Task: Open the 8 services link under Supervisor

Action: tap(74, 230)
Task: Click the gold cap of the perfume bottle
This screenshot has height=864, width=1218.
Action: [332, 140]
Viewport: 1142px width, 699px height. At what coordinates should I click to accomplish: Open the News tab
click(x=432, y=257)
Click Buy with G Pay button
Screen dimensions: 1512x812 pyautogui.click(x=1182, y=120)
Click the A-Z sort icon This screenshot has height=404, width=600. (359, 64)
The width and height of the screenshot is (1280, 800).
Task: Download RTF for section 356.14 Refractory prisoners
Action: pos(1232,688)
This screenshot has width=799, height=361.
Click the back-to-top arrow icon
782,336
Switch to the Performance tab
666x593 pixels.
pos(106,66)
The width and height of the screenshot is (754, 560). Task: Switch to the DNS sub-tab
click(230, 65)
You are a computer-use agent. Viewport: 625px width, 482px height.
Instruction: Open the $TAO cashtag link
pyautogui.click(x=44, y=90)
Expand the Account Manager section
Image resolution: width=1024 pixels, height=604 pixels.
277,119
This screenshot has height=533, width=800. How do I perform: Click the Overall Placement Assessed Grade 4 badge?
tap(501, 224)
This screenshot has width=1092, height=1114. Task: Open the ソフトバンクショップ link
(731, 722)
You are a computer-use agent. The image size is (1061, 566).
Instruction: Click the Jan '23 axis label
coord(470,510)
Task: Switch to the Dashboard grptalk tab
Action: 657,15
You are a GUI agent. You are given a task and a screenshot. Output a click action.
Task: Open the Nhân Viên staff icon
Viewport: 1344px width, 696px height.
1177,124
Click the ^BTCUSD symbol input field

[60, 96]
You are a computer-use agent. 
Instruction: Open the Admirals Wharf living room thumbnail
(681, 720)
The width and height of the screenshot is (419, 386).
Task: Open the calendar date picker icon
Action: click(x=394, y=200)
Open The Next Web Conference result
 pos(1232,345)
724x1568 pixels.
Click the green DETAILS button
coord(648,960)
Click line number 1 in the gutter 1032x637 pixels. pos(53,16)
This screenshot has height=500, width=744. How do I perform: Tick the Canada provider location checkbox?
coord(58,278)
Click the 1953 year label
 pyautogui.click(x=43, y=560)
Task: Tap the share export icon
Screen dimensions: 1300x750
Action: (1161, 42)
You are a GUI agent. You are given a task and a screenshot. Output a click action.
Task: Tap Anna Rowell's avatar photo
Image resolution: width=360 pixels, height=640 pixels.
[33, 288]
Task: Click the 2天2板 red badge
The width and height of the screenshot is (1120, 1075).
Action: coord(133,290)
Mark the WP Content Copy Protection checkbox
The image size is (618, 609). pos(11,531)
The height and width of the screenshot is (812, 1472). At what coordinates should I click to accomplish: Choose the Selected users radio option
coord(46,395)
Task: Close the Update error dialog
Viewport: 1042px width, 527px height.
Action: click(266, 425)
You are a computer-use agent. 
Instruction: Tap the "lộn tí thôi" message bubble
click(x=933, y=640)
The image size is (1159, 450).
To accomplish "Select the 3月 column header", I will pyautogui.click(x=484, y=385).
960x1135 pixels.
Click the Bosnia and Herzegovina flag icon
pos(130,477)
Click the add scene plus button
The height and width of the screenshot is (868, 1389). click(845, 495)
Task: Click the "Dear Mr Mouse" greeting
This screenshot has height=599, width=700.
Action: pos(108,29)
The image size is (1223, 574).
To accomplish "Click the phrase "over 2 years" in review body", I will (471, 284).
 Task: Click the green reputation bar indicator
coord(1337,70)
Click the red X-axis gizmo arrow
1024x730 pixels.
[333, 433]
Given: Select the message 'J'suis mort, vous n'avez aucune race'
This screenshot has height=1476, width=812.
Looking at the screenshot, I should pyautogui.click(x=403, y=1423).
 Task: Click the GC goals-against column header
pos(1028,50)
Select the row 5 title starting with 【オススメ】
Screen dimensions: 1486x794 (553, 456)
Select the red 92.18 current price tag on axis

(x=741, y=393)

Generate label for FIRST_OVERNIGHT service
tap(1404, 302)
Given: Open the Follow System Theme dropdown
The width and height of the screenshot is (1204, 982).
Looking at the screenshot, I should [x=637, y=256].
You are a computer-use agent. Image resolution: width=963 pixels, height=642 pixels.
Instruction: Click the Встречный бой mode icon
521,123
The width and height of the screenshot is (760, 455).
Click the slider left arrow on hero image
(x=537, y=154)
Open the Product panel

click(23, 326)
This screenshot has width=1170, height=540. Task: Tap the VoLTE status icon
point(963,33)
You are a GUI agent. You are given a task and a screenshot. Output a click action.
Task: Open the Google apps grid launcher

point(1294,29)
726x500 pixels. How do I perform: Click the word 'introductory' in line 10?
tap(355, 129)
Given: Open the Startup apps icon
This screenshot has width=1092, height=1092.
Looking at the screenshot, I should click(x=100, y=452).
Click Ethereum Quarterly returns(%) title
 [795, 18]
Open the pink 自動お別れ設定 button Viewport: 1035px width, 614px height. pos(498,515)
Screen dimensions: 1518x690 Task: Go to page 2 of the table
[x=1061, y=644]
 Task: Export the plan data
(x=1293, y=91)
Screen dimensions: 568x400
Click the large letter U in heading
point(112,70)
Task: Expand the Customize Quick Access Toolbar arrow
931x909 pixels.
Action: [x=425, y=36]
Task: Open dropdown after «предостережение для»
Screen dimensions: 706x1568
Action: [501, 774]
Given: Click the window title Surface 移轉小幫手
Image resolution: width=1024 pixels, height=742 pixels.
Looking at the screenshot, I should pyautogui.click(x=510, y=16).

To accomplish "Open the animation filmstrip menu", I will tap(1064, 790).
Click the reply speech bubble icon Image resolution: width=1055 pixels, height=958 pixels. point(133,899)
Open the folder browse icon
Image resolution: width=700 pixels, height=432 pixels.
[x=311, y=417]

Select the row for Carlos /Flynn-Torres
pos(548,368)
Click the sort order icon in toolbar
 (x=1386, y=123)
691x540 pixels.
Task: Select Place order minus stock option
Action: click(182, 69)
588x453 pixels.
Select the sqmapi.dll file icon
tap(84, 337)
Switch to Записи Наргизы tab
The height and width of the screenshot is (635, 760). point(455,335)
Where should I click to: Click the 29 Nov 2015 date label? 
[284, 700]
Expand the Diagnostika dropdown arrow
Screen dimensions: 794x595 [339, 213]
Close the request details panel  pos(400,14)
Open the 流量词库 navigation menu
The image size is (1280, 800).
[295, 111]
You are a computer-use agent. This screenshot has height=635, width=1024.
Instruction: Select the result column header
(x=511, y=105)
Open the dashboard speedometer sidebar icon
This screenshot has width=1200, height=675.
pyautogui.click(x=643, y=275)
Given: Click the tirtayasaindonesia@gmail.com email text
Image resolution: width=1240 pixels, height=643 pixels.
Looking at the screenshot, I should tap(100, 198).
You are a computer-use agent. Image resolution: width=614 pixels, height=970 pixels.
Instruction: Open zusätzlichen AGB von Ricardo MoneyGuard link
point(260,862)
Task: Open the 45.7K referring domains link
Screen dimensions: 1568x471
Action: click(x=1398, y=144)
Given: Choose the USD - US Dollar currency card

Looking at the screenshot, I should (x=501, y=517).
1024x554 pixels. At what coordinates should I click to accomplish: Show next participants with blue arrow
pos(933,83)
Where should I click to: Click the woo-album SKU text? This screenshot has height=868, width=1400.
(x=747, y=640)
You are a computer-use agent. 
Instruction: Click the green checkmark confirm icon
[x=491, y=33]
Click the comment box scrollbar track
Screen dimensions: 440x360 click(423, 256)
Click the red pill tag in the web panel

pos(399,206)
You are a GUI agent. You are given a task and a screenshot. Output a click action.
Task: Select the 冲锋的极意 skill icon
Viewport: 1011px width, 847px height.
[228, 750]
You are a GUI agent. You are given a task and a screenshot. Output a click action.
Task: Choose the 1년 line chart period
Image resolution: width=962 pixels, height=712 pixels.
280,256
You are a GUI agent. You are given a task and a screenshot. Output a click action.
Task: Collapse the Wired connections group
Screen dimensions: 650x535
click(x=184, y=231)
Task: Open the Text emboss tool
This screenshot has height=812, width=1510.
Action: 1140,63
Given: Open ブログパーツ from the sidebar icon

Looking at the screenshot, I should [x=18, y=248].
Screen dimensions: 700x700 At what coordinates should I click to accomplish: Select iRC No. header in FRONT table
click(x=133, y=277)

══════════

> _PROBLEM TO WORK ON_: Begin with the line that holds "Image resolution: width=962" and write out each line from there to the end of the material, exactly as it stands. Include nothing else.

> _SOLUTION TO THIS EXERCISE_:
Image resolution: width=962 pixels, height=712 pixels.
280,256
You are a GUI agent. You are given a task and a screenshot. Output a click action.
Task: Collapse the Wired connections group
Screen dimensions: 650x535
click(x=184, y=231)
Task: Open the Text emboss tool
This screenshot has height=812, width=1510.
Action: 1140,63
Given: Open ブログパーツ from the sidebar icon

Looking at the screenshot, I should [x=18, y=248].
Screen dimensions: 700x700 At what coordinates should I click to accomplish: Select iRC No. header in FRONT table
click(x=133, y=277)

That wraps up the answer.